HOW TO COMPLETE THIS TASK ▸
Give the data again in full, exactly as written below.

DATA UNDER STUDY ▸
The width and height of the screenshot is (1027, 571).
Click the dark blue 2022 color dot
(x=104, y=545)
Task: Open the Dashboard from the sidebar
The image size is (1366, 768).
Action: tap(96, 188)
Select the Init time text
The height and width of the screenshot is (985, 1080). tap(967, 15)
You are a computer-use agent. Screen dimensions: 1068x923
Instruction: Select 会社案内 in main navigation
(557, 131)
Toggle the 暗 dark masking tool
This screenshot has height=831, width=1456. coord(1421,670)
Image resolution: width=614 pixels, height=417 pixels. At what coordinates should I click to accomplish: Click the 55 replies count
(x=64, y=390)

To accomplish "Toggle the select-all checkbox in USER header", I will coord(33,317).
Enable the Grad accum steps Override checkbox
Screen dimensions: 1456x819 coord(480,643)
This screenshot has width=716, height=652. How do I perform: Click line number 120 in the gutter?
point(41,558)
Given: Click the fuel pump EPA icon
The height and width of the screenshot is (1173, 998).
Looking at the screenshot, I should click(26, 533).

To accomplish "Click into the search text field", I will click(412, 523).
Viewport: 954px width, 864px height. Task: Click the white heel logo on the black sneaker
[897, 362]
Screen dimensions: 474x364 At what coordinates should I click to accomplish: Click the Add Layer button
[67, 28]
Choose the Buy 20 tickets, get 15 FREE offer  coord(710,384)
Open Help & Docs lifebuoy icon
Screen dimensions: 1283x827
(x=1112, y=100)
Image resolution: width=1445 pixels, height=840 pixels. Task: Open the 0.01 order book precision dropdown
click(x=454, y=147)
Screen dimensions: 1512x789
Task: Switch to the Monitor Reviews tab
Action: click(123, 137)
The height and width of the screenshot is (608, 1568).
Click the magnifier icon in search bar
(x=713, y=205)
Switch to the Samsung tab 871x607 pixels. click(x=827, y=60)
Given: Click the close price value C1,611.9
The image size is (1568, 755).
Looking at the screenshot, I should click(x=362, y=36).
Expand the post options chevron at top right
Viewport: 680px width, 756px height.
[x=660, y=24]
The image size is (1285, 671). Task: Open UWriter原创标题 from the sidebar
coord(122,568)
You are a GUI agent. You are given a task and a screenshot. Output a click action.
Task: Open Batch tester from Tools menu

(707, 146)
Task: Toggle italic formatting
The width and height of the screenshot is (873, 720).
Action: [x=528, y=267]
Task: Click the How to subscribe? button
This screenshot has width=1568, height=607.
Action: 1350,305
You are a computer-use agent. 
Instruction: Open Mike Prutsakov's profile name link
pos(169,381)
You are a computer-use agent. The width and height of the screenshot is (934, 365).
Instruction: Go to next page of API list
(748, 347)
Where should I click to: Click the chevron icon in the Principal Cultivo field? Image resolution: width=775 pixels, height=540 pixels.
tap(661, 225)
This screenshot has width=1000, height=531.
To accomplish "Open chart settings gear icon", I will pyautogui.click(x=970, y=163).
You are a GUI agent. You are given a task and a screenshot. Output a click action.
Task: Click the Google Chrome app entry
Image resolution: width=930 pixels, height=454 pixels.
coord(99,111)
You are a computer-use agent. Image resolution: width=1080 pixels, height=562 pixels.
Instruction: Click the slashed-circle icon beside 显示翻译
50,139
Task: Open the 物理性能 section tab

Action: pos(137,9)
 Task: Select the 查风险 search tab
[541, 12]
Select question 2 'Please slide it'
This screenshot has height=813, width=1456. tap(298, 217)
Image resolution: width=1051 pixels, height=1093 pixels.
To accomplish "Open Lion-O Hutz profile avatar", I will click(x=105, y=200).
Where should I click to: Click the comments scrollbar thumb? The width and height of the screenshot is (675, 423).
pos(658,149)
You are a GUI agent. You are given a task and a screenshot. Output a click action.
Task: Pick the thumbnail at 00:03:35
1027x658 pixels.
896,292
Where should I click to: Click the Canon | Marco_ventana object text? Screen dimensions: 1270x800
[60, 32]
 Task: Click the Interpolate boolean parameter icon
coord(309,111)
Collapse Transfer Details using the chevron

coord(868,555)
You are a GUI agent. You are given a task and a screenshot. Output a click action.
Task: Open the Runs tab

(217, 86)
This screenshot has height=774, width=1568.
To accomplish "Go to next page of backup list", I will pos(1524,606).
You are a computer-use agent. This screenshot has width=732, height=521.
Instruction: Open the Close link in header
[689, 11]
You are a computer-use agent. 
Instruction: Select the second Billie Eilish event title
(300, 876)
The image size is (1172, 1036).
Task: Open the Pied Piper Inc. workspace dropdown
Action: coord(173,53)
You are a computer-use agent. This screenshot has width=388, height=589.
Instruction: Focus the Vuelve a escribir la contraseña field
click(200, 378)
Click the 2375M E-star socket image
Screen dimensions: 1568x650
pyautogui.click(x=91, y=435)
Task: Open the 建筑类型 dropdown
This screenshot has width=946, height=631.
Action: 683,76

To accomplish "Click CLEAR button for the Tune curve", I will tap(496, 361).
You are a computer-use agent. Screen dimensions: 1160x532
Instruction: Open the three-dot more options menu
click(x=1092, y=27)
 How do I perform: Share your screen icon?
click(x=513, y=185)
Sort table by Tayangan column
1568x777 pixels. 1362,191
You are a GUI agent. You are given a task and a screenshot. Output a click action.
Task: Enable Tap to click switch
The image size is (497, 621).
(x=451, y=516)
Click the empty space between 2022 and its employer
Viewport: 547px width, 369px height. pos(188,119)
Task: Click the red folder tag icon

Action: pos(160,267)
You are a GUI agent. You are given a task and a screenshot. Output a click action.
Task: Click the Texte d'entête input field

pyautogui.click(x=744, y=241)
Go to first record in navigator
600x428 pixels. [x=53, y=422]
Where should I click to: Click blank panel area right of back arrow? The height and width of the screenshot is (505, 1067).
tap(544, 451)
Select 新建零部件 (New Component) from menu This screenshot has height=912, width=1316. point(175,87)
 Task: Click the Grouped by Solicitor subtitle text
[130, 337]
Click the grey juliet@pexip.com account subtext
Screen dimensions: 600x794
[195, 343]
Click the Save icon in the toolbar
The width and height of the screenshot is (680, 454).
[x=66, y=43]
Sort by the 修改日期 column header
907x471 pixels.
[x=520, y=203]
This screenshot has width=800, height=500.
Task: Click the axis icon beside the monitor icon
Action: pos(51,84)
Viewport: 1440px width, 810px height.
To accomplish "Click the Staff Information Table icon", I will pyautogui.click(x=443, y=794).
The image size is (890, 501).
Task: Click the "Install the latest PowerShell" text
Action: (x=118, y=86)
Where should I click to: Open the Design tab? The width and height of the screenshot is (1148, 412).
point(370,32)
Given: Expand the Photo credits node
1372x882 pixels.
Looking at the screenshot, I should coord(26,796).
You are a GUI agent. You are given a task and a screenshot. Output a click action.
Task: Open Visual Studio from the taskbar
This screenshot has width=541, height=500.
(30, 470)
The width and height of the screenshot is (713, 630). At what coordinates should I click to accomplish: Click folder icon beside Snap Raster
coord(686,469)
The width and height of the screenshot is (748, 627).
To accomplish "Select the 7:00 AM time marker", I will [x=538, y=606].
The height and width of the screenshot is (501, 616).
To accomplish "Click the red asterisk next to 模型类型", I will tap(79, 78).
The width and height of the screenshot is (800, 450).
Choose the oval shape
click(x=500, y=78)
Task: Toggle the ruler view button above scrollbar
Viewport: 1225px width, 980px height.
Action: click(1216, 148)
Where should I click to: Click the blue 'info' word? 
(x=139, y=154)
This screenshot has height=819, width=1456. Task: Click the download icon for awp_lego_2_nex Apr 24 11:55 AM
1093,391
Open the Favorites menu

REPLY ▸
The width and height of the screenshot is (1027, 571).
Click the dark blue 2022 color dot
(x=104, y=545)
Task: Open the Dashboard from the sidebar
The image size is (1366, 768).
Action: tap(96, 188)
Select the Init time text
The height and width of the screenshot is (985, 1080). tap(967, 15)
You are a computer-use agent. Screen dimensions: 1068x923
Instruction: Select 会社案内 in main navigation
(557, 131)
Toggle the 暗 dark masking tool
This screenshot has height=831, width=1456. coord(1421,670)
Image resolution: width=614 pixels, height=417 pixels. At what coordinates should I click to accomplish: Click the 55 replies count
(x=64, y=390)

To accomplish "Toggle the select-all checkbox in USER header", I will coord(33,317).
Enable the Grad accum steps Override checkbox
Screen dimensions: 1456x819 coord(480,643)
This screenshot has width=716, height=652. How do I perform: Click line number 120 in the gutter?
point(41,558)
Given: Click the fuel pump EPA icon
The height and width of the screenshot is (1173, 998).
Looking at the screenshot, I should click(26, 533).

To accomplish "Click into the search text field", I will click(412, 523).
Viewport: 954px width, 864px height. Task: Click the white heel logo on the black sneaker
[897, 362]
Screen dimensions: 474x364 At what coordinates should I click to accomplish: Click the Add Layer button
[67, 28]
Choose the Buy 20 tickets, get 15 FREE offer  coord(710,384)
Open Help & Docs lifebuoy icon
Screen dimensions: 1283x827
(x=1112, y=100)
Image resolution: width=1445 pixels, height=840 pixels. Task: Open the 0.01 order book precision dropdown
click(x=454, y=147)
Screen dimensions: 1512x789
Task: Switch to the Monitor Reviews tab
Action: click(123, 137)
The height and width of the screenshot is (608, 1568).
Click the magnifier icon in search bar
(x=713, y=205)
Switch to the Samsung tab 871x607 pixels. click(x=827, y=60)
Given: Click the close price value C1,611.9
The image size is (1568, 755).
Looking at the screenshot, I should click(x=362, y=36).
Expand the post options chevron at top right
Viewport: 680px width, 756px height.
[x=660, y=24]
The image size is (1285, 671). Task: Open UWriter原创标题 from the sidebar
coord(122,568)
You are a GUI agent. You are given a task and a screenshot. Output a click action.
Task: Open Batch tester from Tools menu

(707, 146)
Task: Toggle italic formatting
The width and height of the screenshot is (873, 720).
Action: [x=528, y=267]
Task: Click the How to subscribe? button
This screenshot has width=1568, height=607.
Action: 1350,305
You are a computer-use agent. 
Instruction: Open Mike Prutsakov's profile name link
pos(169,381)
You are a computer-use agent. The width and height of the screenshot is (934, 365).
Instruction: Go to next page of API list
(748, 347)
Where should I click to: Click the chevron icon in the Principal Cultivo field? Image resolution: width=775 pixels, height=540 pixels.
tap(661, 225)
This screenshot has width=1000, height=531.
To accomplish "Open chart settings gear icon", I will pyautogui.click(x=970, y=163).
You are a GUI agent. You are given a task and a screenshot. Output a click action.
Task: Click the Google Chrome app entry
Image resolution: width=930 pixels, height=454 pixels.
coord(99,111)
You are a computer-use agent. Image resolution: width=1080 pixels, height=562 pixels.
Instruction: Click the slashed-circle icon beside 显示翻译
50,139
Task: Open the 物理性能 section tab

Action: pos(137,9)
 Task: Select the 查风险 search tab
[541, 12]
Select question 2 'Please slide it'
This screenshot has height=813, width=1456. tap(298, 217)
Image resolution: width=1051 pixels, height=1093 pixels.
To accomplish "Open Lion-O Hutz profile avatar", I will click(x=105, y=200).
Where should I click to: Click the comments scrollbar thumb? The width and height of the screenshot is (675, 423).
pos(658,149)
You are a GUI agent. You are given a task and a screenshot. Output a click action.
Task: Pick the thumbnail at 00:03:35
1027x658 pixels.
896,292
Where should I click to: Click the Canon | Marco_ventana object text? Screen dimensions: 1270x800
[60, 32]
 Task: Click the Interpolate boolean parameter icon
coord(309,111)
Collapse Transfer Details using the chevron

coord(868,555)
You are a GUI agent. You are given a task and a screenshot. Output a click action.
Task: Open the Runs tab

(217, 86)
This screenshot has height=774, width=1568.
To accomplish "Go to next page of backup list", I will pos(1524,606).
You are a computer-use agent. This screenshot has width=732, height=521.
Instruction: Open the Close link in header
[689, 11]
You are a computer-use agent. 
Instruction: Select the second Billie Eilish event title
(300, 876)
The image size is (1172, 1036).
Task: Open the Pied Piper Inc. workspace dropdown
Action: coord(173,53)
You are a computer-use agent. This screenshot has width=388, height=589.
Instruction: Focus the Vuelve a escribir la contraseña field
click(200, 378)
Click the 2375M E-star socket image
Screen dimensions: 1568x650
pyautogui.click(x=91, y=435)
Task: Open the 建筑类型 dropdown
This screenshot has width=946, height=631.
Action: 683,76

To accomplish "Click CLEAR button for the Tune curve", I will tap(496, 361).
You are a computer-use agent. Screen dimensions: 1160x532
Instruction: Open the three-dot more options menu
click(x=1092, y=27)
 How do I perform: Share your screen icon?
click(x=513, y=185)
Sort table by Tayangan column
1568x777 pixels. 1362,191
You are a GUI agent. You are given a task and a screenshot. Output a click action.
Task: Enable Tap to click switch
The image size is (497, 621).
(x=451, y=516)
Click the empty space between 2022 and its employer
Viewport: 547px width, 369px height. pos(188,119)
Task: Click the red folder tag icon

Action: pos(160,267)
You are a GUI agent. You are given a task and a screenshot. Output a click action.
Task: Click the Texte d'entête input field

pyautogui.click(x=744, y=241)
Go to first record in navigator
600x428 pixels. [x=53, y=422]
Where should I click to: Click blank panel area right of back arrow? The height and width of the screenshot is (505, 1067).
tap(544, 451)
Select 新建零部件 (New Component) from menu This screenshot has height=912, width=1316. point(175,87)
 Task: Click the Grouped by Solicitor subtitle text
[130, 337]
Click the grey juliet@pexip.com account subtext
Screen dimensions: 600x794
[195, 343]
Click the Save icon in the toolbar
The width and height of the screenshot is (680, 454).
[x=66, y=43]
Sort by the 修改日期 column header
907x471 pixels.
[x=520, y=203]
This screenshot has width=800, height=500.
Task: Click the axis icon beside the monitor icon
Action: pos(51,84)
Viewport: 1440px width, 810px height.
To accomplish "Click the Staff Information Table icon", I will pyautogui.click(x=443, y=794).
The image size is (890, 501).
Task: Click the "Install the latest PowerShell" text
Action: (x=118, y=86)
Where should I click to: Open the Design tab? The width and height of the screenshot is (1148, 412).
point(370,32)
Given: Expand the Photo credits node
1372x882 pixels.
Looking at the screenshot, I should coord(26,796).
You are a GUI agent. You are given a task and a screenshot. Output a click action.
Task: Open Visual Studio from the taskbar
This screenshot has width=541, height=500.
(30, 470)
The width and height of the screenshot is (713, 630). At what coordinates should I click to accomplish: Click folder icon beside Snap Raster
coord(686,469)
The width and height of the screenshot is (748, 627).
To accomplish "Select the 7:00 AM time marker", I will [x=538, y=606].
The height and width of the screenshot is (501, 616).
To accomplish "Click the red asterisk next to 模型类型", I will tap(79, 78).
The width and height of the screenshot is (800, 450).
Choose the oval shape
click(x=500, y=78)
Task: Toggle the ruler view button above scrollbar
Viewport: 1225px width, 980px height.
Action: click(1216, 148)
Where should I click to: Click the blue 'info' word? 
(x=139, y=154)
This screenshot has height=819, width=1456. Task: Click the download icon for awp_lego_2_nex Apr 24 11:55 AM
1093,391
Open the Favorites menu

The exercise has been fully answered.